The model was tested using a Gridsearch Cross Validation process to test different c value(regularizer coefficient), the best performance was achieved with c=0.1.
B) A Random Forrest Classifier
To have a better interpretation of the feature importance, i also trained a random forrest classification model. Gridsearch was also employed in the model selection.
C) A Feed Forward Neural Network
The architecture of the neural network was shown on the right.

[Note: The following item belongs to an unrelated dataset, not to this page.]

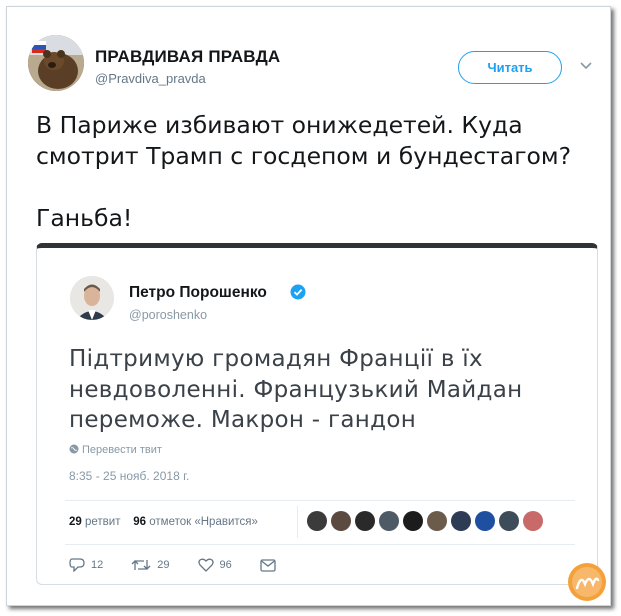  Describe the element at coordinates (103, 522) in the screenshot. I see `retweets-label: ретвит` at that location.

Two dropout layers were added for regularization to prevent the model from overfitting.
Fig.5 NN Architecture
6 Model Comparison
To evaluate a typical classification model, looking at the accuracy only would be enough, but it was not the case here because the dataset is imbalnced -- most of the time the room was not occupied. To address this issue, different threshold values for classification needs to be tested. Also, both recall and precision also needs to be considered here, and they are equally important in our case. Thus, f1 score should be a better metric for model performance.
Fig. 6 shows the f1 score for the three models under different threshold values. Fig 7 shows the ROC AUC of the three models. Fig8 shows the feature importance based on the tree model.
Based on the two plots, the random forrest classifier and the neural network have similar performance and are both better than logistic regression.
Consider the intepretability, random forrest could be a even better choice.